Exercise requirements
Everything from the "Image resolution: width=1175" line to the final line of the listing should be written out exactly. Skip the pictures.

Materials provided
[Start of section]

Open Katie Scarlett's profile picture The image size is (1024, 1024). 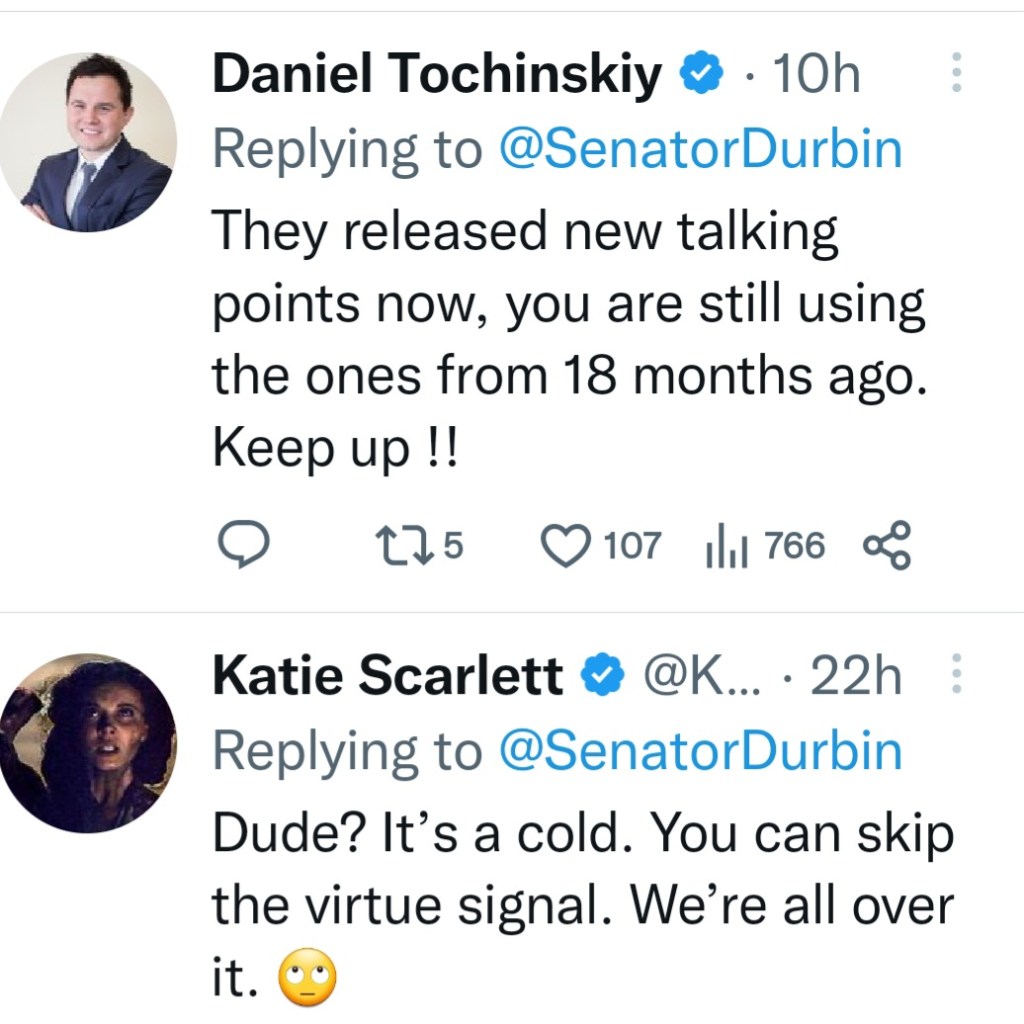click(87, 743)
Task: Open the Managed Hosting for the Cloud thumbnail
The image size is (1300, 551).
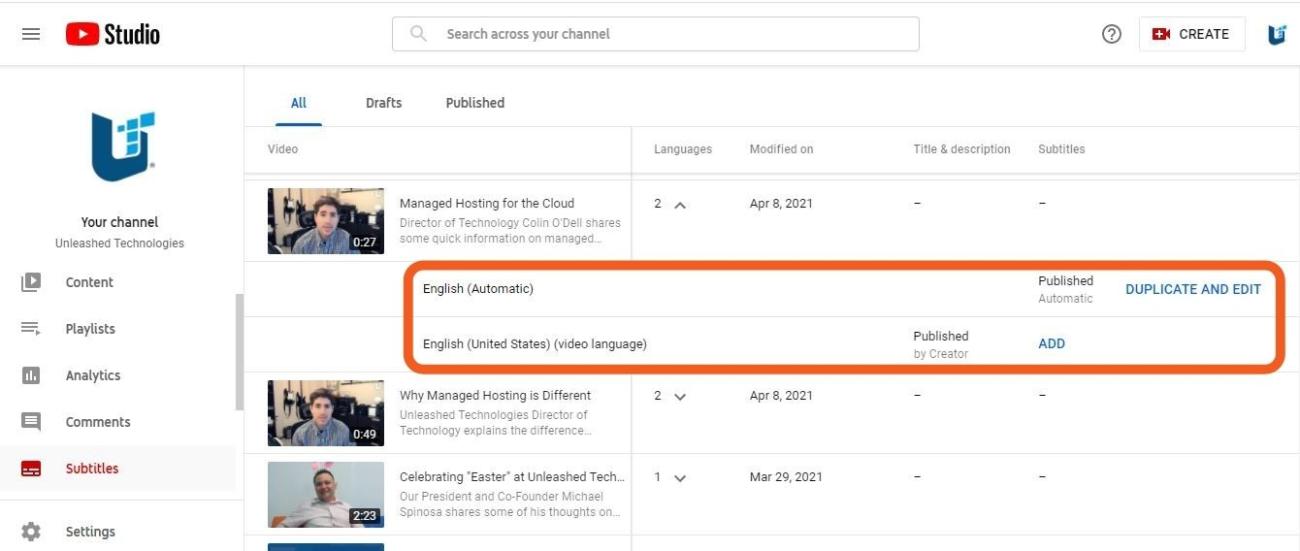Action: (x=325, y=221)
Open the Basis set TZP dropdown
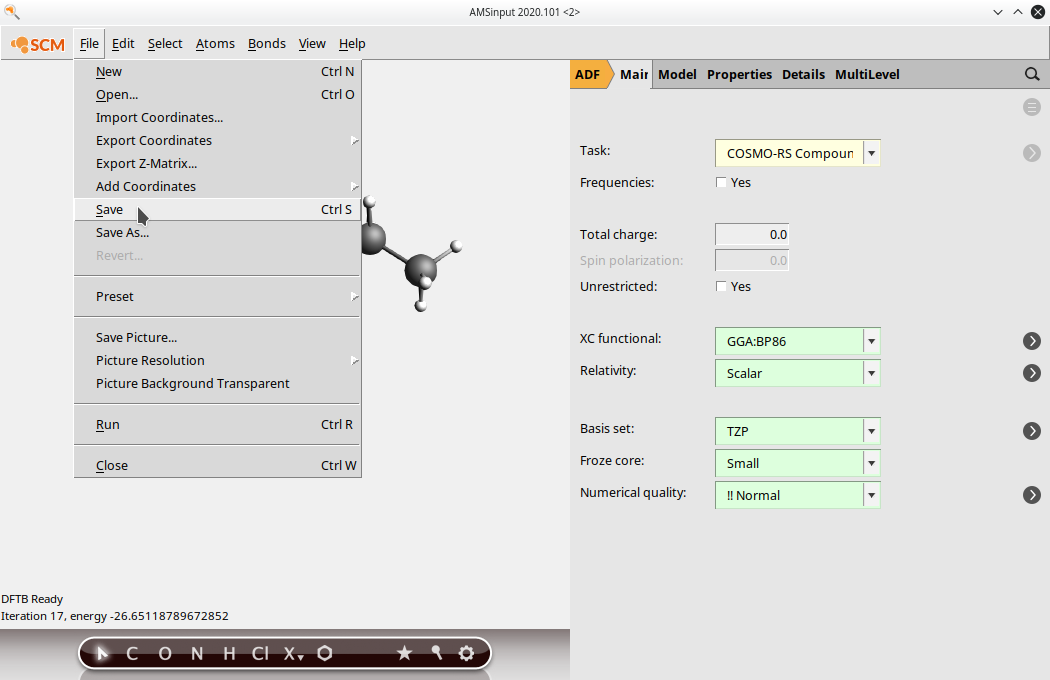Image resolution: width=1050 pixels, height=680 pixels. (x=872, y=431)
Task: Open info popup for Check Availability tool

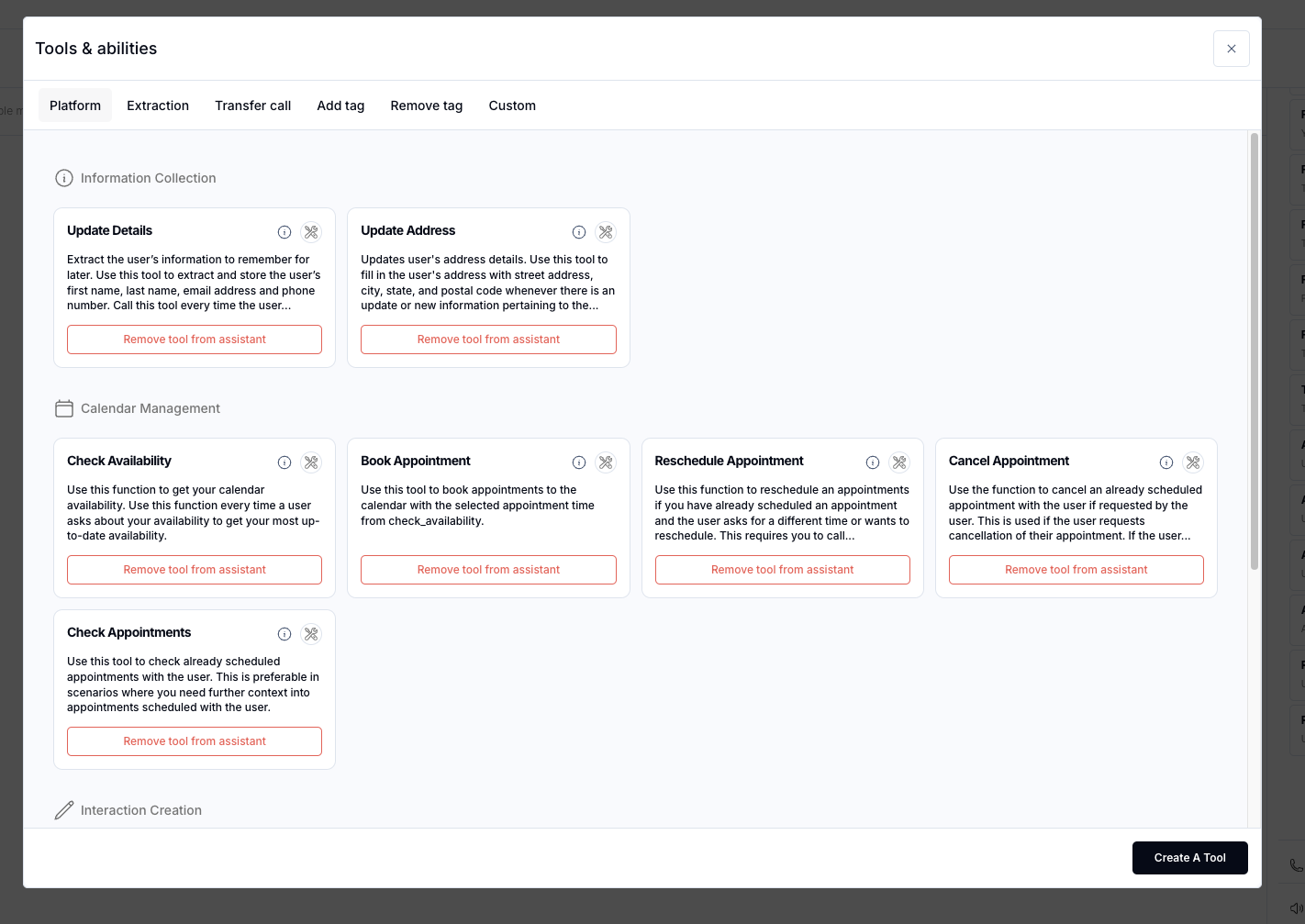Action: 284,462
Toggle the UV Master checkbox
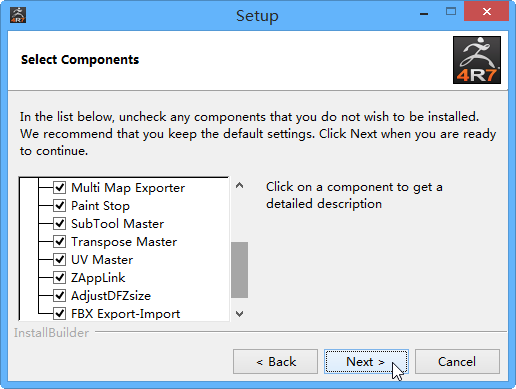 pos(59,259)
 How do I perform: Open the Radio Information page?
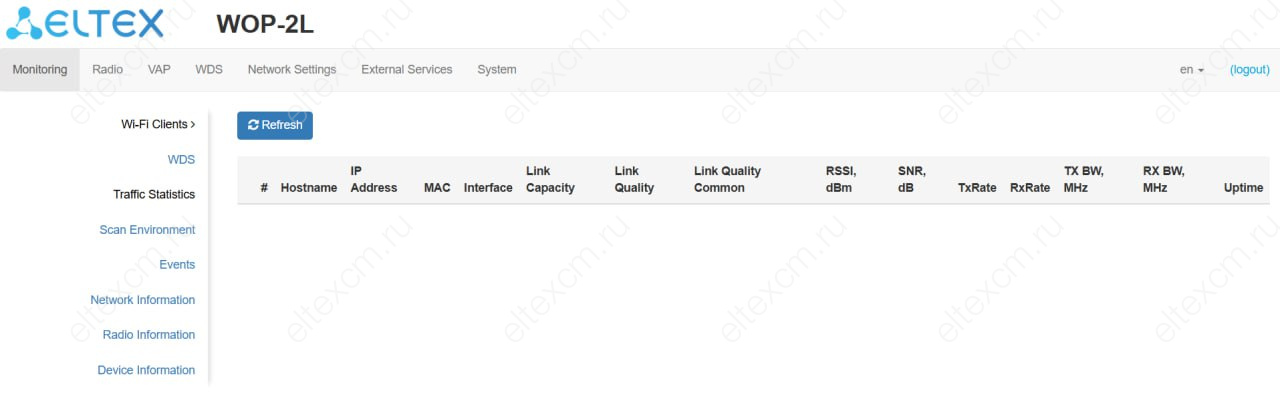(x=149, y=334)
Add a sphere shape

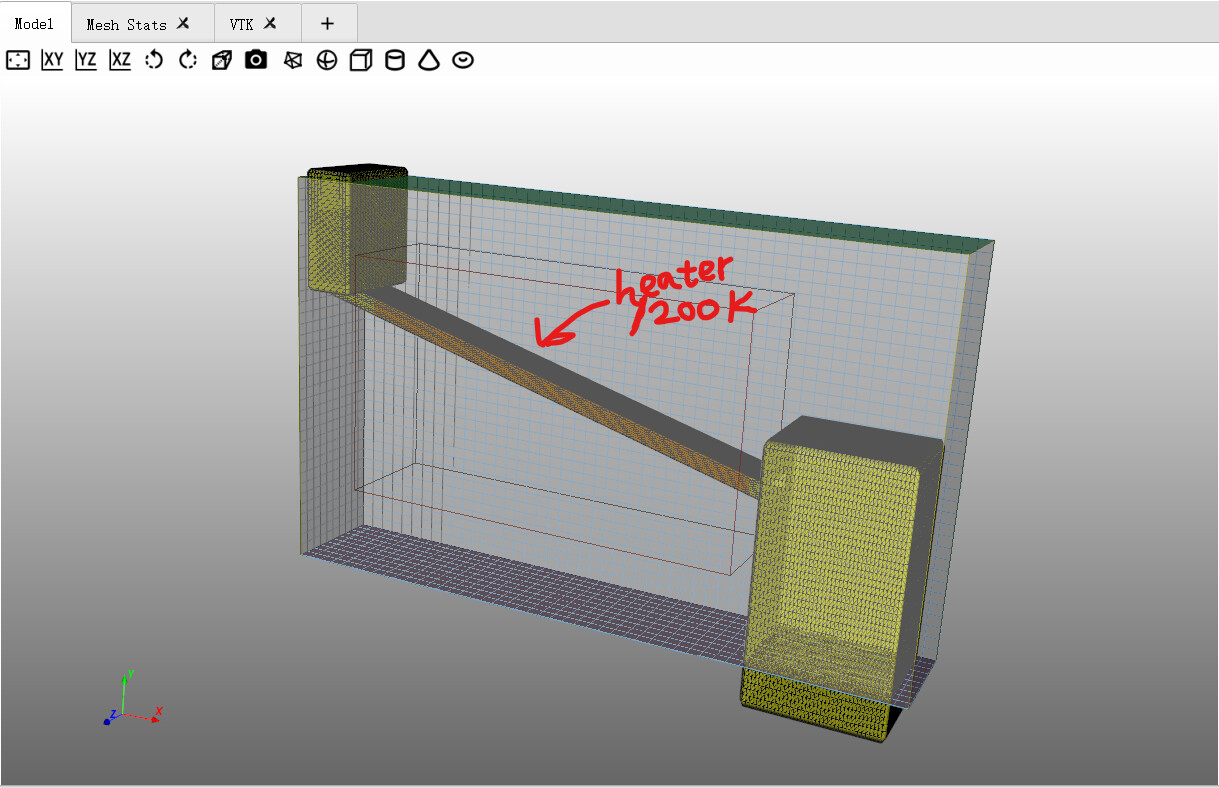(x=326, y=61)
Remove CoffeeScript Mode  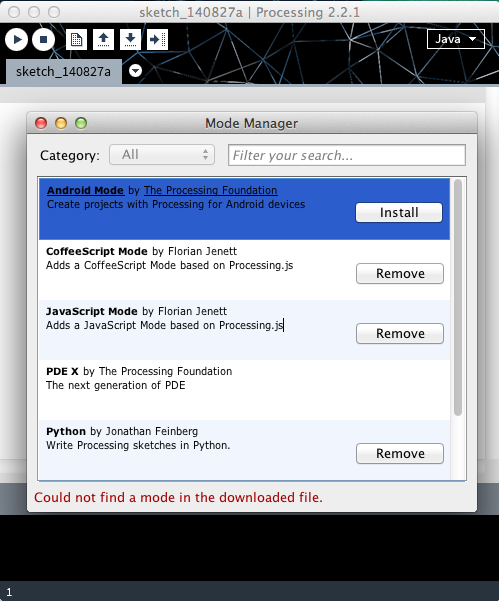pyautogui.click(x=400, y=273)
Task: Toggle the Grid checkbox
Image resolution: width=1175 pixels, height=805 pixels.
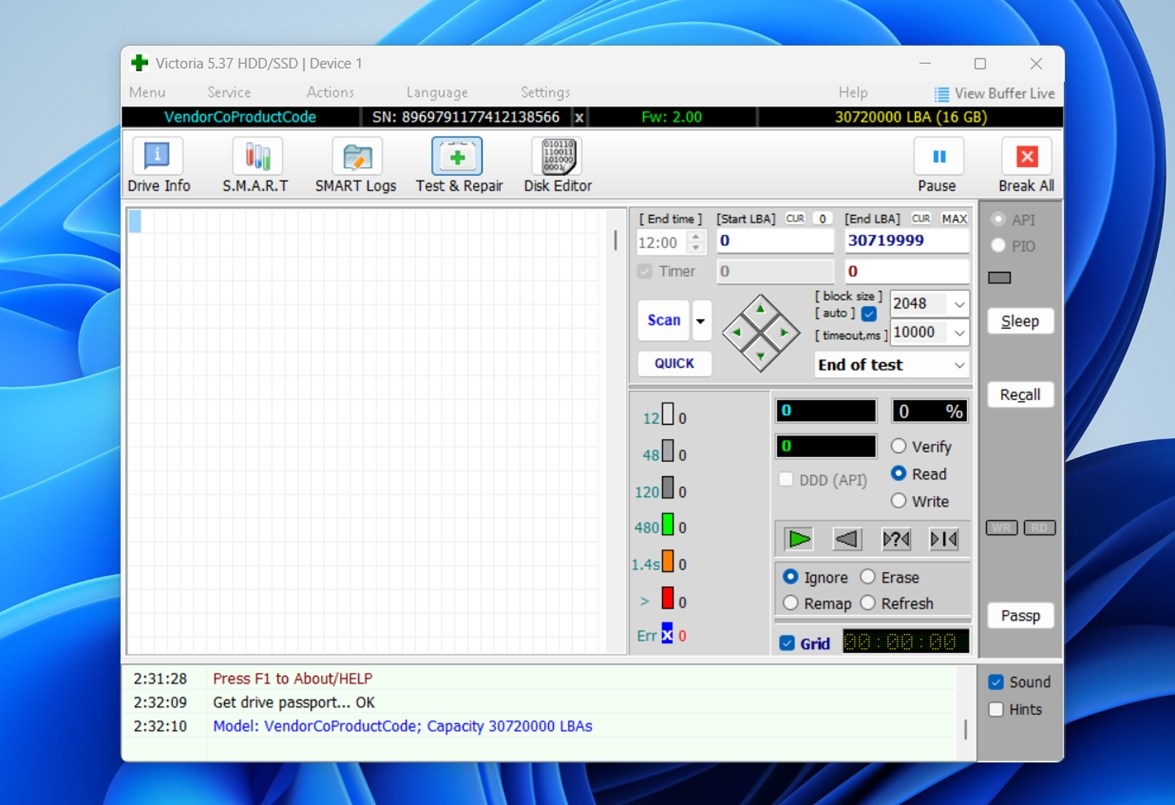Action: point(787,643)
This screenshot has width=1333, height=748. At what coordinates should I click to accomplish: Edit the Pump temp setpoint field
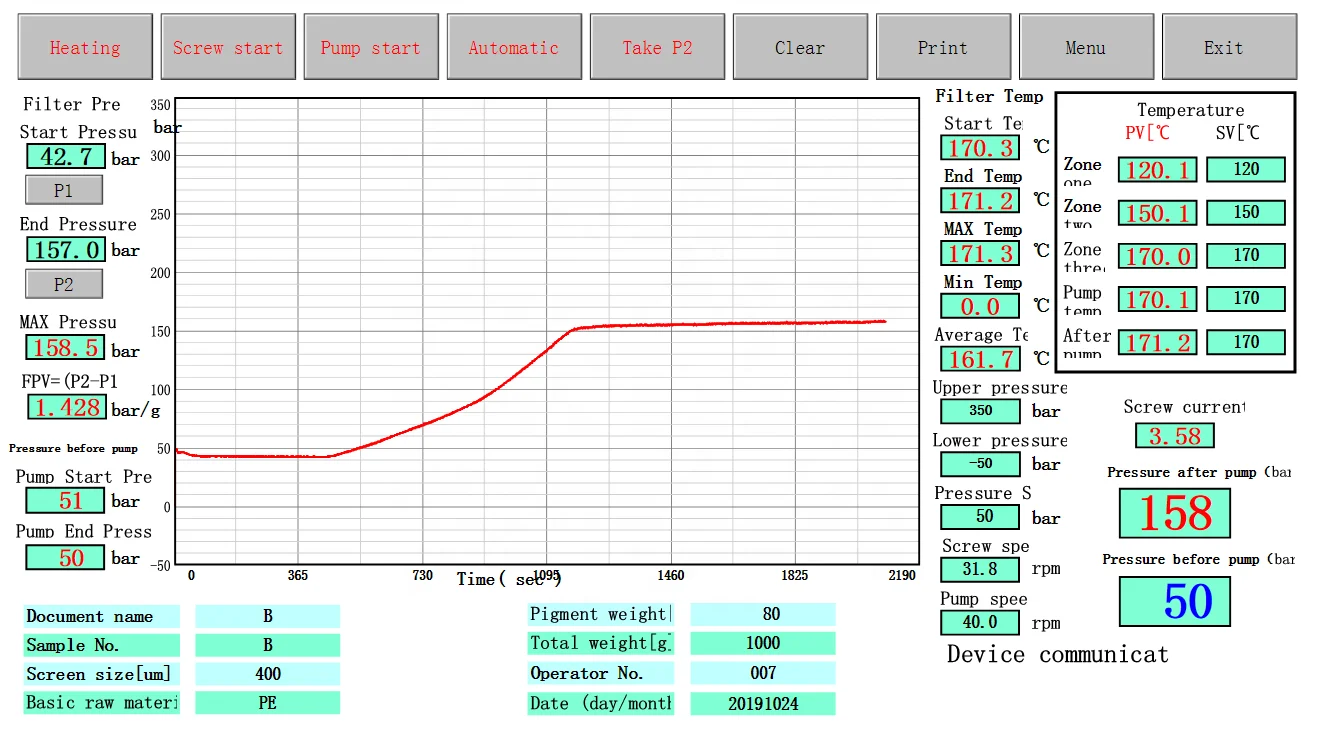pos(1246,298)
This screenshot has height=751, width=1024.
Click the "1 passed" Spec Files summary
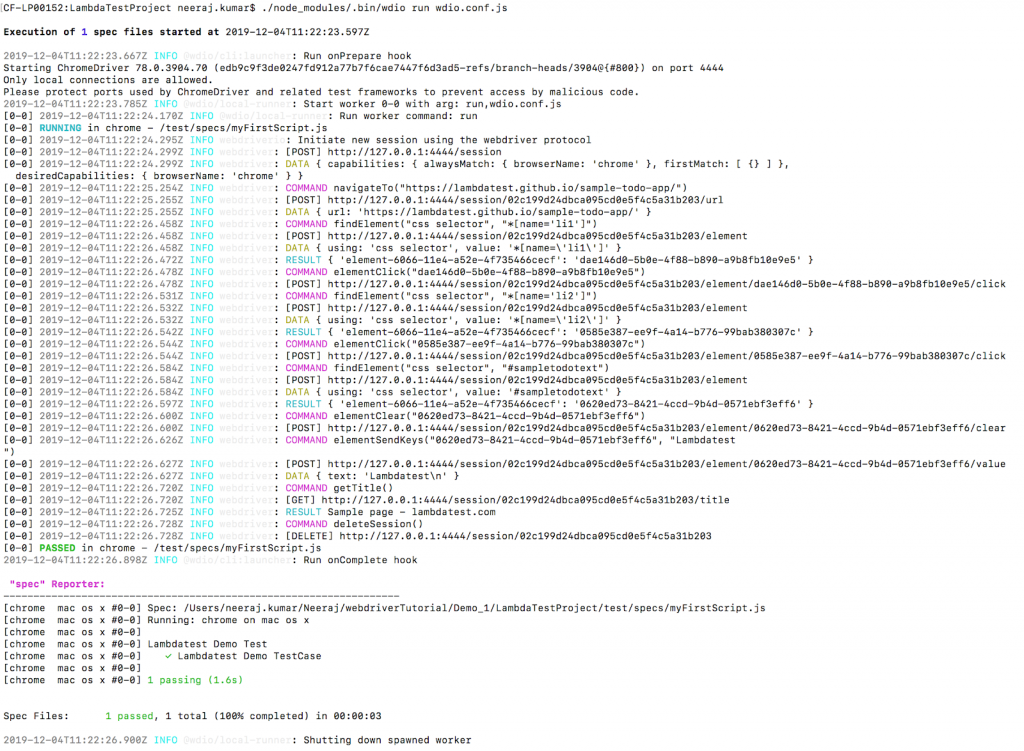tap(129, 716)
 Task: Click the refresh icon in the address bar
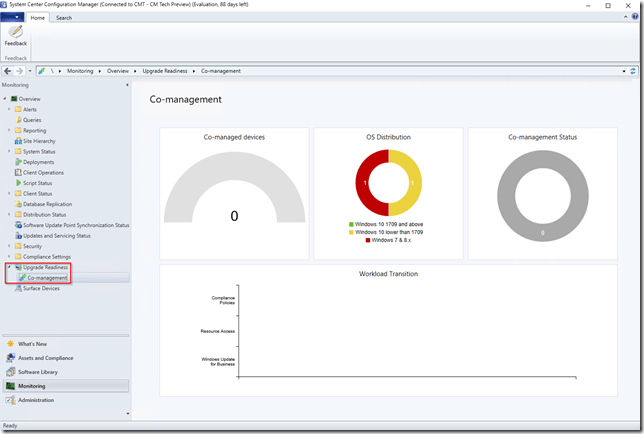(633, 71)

[End of section]

Reply to the exercise
Image resolution: width=1175 pixels, height=805 pixels.
Action: point(787,643)
This screenshot has width=1333, height=748. At what coordinates should I click to accomplish: Edit the Pump temp setpoint field
pos(1246,298)
This screenshot has height=751, width=1024.
Click the "1 passed" Spec Files summary
tap(129, 716)
 Task: Click the refresh icon in the address bar
(633, 71)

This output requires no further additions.